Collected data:

◆ ◆ ◆ ◆

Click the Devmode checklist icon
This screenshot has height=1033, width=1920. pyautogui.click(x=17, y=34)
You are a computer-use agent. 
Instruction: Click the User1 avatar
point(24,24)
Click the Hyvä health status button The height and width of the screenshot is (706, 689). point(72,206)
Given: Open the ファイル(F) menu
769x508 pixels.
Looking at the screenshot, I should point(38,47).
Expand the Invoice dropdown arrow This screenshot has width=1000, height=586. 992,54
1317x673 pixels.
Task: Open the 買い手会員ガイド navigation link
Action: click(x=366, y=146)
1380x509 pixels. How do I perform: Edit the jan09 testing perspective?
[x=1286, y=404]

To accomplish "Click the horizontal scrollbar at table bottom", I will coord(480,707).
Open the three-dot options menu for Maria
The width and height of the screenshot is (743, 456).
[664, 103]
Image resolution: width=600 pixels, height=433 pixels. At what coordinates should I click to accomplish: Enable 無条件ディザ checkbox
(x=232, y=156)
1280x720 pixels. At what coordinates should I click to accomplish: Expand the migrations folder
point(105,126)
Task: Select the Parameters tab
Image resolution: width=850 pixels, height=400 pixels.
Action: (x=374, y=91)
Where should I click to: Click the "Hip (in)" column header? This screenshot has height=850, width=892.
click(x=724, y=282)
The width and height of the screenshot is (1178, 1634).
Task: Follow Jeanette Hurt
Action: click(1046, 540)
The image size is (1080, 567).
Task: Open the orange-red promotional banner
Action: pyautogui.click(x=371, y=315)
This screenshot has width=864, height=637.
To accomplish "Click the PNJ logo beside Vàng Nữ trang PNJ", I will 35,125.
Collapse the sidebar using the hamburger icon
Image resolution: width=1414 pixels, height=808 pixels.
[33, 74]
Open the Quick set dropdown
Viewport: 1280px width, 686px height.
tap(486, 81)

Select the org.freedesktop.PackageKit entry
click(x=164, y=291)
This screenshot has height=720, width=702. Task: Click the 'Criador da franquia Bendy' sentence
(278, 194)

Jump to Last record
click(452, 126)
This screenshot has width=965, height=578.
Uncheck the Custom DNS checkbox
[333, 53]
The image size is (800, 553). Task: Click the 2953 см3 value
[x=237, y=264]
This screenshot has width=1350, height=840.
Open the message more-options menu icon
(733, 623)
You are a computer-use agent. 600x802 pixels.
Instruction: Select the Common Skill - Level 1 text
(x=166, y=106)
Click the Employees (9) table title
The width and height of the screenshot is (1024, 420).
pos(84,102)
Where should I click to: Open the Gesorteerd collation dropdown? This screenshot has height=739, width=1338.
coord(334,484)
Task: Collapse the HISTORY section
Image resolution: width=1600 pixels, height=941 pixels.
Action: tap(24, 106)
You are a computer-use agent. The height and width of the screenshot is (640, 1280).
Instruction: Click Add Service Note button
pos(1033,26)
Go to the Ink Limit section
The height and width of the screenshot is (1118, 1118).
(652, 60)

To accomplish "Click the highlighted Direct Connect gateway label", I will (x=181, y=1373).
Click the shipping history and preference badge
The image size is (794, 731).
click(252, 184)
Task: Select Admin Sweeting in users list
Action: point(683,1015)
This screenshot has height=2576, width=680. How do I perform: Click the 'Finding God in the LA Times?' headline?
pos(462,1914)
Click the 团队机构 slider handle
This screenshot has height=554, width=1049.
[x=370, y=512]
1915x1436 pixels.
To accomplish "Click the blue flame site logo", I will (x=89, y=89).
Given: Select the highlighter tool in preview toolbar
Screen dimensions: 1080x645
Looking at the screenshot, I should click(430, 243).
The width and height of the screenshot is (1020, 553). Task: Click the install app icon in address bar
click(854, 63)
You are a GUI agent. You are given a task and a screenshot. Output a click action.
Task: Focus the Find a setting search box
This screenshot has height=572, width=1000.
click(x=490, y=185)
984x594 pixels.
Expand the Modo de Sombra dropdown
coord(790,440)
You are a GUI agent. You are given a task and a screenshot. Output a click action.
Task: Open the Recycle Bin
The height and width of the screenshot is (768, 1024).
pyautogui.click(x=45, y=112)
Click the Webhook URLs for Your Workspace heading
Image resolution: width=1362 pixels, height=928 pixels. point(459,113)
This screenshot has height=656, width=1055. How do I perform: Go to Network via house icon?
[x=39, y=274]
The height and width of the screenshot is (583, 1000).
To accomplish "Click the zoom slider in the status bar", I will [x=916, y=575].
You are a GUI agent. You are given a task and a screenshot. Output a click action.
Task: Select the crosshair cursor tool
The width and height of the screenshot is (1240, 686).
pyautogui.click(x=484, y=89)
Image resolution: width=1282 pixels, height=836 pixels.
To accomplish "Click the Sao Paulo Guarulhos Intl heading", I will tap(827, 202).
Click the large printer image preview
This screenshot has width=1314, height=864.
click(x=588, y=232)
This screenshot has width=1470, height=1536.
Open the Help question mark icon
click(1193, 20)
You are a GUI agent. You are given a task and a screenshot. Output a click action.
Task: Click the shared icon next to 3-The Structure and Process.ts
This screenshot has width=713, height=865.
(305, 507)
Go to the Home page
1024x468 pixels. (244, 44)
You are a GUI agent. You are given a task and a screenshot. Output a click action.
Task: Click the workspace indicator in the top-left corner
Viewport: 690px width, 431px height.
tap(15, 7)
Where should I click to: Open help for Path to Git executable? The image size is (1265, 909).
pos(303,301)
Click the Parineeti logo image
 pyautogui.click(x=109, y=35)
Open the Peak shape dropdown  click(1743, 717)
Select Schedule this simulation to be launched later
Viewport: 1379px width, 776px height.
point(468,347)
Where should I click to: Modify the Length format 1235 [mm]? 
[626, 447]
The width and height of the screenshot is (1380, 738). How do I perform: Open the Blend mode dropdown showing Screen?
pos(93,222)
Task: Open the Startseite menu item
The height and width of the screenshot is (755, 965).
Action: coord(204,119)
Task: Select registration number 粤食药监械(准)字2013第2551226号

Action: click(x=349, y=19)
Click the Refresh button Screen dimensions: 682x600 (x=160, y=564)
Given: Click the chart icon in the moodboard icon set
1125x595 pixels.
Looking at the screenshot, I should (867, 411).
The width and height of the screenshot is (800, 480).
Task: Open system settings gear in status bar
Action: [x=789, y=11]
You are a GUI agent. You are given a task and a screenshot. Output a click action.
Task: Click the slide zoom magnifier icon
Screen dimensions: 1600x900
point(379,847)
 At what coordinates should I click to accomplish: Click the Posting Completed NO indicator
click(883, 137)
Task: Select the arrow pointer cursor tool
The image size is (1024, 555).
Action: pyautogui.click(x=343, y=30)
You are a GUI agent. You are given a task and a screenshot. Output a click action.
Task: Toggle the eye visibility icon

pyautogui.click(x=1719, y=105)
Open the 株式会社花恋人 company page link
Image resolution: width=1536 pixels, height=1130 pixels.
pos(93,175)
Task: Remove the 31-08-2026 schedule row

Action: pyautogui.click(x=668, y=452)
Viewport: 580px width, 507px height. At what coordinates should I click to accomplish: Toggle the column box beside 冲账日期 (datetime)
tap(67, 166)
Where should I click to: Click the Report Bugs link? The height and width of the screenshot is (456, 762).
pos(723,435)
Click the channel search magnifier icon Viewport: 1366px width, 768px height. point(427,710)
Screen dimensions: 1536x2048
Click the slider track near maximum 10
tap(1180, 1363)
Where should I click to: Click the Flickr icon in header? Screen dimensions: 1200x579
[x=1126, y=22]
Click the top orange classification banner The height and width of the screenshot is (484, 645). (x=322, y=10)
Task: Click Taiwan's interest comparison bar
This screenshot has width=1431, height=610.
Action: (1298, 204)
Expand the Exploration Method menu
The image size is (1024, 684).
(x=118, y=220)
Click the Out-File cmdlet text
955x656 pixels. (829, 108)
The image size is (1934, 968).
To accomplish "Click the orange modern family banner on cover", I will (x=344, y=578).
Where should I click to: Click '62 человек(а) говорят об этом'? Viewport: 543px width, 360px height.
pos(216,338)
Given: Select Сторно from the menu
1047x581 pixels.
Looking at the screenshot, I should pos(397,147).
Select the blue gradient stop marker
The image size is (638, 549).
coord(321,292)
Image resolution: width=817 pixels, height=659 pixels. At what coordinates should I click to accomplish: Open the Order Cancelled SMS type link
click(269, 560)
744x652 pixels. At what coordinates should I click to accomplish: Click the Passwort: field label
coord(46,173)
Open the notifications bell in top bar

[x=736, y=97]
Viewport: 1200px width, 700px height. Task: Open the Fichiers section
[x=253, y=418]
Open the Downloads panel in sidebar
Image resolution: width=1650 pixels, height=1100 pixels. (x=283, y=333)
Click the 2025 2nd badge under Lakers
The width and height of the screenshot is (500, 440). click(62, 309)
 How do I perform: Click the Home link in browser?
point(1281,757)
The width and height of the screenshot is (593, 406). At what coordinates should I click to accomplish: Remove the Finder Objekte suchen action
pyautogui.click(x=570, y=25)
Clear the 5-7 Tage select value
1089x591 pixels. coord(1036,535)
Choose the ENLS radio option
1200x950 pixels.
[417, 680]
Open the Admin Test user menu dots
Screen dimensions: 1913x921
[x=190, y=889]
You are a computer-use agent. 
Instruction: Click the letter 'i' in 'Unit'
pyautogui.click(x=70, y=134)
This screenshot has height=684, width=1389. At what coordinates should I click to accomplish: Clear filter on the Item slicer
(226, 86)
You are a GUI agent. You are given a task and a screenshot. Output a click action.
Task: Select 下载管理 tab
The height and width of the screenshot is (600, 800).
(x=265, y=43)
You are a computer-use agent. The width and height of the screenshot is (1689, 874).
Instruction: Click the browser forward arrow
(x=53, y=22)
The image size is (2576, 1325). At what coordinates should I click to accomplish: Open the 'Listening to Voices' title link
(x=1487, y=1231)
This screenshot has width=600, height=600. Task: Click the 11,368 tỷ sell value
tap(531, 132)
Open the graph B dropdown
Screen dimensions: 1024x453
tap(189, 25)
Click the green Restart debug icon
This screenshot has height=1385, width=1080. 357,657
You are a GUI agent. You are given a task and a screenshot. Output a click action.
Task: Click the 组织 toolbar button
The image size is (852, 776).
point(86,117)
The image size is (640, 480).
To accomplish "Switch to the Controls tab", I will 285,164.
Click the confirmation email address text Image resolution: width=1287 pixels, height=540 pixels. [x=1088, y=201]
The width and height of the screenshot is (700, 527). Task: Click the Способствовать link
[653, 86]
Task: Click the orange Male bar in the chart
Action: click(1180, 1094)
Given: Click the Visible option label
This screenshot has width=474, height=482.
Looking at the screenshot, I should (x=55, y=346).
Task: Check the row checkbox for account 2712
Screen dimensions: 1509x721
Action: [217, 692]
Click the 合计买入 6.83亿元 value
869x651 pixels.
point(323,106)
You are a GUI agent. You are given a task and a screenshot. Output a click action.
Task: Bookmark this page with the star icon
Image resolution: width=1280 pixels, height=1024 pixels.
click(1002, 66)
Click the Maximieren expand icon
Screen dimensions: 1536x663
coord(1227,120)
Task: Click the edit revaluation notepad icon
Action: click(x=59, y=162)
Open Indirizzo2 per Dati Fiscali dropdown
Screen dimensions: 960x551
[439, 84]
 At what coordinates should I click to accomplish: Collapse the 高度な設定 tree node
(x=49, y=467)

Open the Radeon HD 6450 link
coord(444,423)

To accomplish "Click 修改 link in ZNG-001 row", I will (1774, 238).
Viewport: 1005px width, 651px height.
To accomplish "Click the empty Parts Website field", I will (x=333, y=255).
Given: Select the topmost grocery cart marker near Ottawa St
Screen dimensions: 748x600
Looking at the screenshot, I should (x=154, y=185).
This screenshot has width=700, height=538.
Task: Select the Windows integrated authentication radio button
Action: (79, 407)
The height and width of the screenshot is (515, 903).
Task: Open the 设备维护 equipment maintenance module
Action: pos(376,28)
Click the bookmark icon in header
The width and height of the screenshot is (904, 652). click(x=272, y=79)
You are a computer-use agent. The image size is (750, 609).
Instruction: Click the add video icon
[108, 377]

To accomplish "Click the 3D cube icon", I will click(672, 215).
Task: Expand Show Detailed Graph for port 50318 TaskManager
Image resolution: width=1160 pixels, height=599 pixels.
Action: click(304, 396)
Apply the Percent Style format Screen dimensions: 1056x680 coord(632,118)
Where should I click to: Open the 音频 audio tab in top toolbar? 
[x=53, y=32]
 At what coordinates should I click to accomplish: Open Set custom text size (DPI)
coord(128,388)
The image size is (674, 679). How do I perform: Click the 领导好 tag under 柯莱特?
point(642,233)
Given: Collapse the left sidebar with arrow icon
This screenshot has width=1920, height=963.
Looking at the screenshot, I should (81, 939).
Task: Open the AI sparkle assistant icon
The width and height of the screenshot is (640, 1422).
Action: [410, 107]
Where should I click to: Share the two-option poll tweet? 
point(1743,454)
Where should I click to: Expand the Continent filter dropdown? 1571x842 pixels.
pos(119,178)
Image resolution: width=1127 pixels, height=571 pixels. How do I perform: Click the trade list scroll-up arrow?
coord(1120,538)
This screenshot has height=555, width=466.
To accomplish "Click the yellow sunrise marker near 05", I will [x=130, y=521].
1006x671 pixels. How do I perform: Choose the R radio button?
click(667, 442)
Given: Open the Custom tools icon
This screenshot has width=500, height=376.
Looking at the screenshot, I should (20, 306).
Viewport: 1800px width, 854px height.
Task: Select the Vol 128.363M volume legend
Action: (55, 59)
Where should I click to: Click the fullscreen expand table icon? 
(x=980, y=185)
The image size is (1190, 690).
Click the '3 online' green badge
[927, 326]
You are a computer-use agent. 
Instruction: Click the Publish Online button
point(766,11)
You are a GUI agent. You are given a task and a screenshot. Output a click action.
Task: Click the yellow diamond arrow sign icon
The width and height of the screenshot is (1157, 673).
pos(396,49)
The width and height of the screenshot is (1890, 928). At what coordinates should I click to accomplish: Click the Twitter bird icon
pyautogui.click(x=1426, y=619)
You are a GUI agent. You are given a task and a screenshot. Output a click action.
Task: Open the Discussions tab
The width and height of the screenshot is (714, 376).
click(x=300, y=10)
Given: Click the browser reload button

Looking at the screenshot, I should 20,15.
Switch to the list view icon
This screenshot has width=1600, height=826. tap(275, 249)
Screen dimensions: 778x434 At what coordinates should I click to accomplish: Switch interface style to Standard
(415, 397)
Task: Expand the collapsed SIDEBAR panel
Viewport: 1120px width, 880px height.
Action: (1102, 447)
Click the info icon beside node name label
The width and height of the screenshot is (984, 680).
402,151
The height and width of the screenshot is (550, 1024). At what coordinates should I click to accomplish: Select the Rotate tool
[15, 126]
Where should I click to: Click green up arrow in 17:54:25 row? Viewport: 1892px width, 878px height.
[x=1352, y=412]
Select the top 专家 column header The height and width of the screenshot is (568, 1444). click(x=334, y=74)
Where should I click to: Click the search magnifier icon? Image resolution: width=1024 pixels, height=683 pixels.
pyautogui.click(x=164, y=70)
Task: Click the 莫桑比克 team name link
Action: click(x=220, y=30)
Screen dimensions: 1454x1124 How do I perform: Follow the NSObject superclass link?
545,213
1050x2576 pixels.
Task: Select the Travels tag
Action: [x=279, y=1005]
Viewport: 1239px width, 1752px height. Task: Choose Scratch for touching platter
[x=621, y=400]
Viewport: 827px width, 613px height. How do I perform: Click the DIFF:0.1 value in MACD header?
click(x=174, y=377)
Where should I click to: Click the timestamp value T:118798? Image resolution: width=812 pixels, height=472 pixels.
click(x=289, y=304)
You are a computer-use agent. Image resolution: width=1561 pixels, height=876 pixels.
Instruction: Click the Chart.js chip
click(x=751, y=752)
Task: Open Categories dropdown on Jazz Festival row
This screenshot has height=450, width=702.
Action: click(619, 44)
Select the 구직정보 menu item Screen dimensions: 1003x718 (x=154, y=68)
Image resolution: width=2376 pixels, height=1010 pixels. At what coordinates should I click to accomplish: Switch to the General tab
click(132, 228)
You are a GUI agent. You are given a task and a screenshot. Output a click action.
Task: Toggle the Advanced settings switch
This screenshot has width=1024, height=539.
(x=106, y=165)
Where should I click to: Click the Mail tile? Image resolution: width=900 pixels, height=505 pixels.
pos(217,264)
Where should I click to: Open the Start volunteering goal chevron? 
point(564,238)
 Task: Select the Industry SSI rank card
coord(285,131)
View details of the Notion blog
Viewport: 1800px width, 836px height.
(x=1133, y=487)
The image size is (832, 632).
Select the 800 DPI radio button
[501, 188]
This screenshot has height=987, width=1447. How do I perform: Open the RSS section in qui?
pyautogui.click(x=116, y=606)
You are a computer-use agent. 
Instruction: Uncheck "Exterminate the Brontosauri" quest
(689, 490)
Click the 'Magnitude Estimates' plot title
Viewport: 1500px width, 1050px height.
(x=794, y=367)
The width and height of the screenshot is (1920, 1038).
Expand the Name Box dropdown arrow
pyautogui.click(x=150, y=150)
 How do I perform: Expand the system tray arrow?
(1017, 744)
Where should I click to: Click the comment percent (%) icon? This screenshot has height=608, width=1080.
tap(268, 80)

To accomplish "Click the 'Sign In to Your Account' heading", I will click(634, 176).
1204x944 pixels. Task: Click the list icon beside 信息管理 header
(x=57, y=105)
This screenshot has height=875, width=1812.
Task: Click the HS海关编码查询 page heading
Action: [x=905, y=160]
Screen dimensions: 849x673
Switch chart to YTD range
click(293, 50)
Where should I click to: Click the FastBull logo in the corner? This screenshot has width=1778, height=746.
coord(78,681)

◆ ◆ ◆ ◆

Work request: Copy the entries above exactly, but only from the line holding "Image resolution: width=1600" through the line holding "You are a computer-use agent. The height", both included.

Exercise solution:
Image resolution: width=1600 pixels, height=941 pixels.
Action: tap(24, 106)
You are a computer-use agent. The height and width of the screenshot is (640, 1280).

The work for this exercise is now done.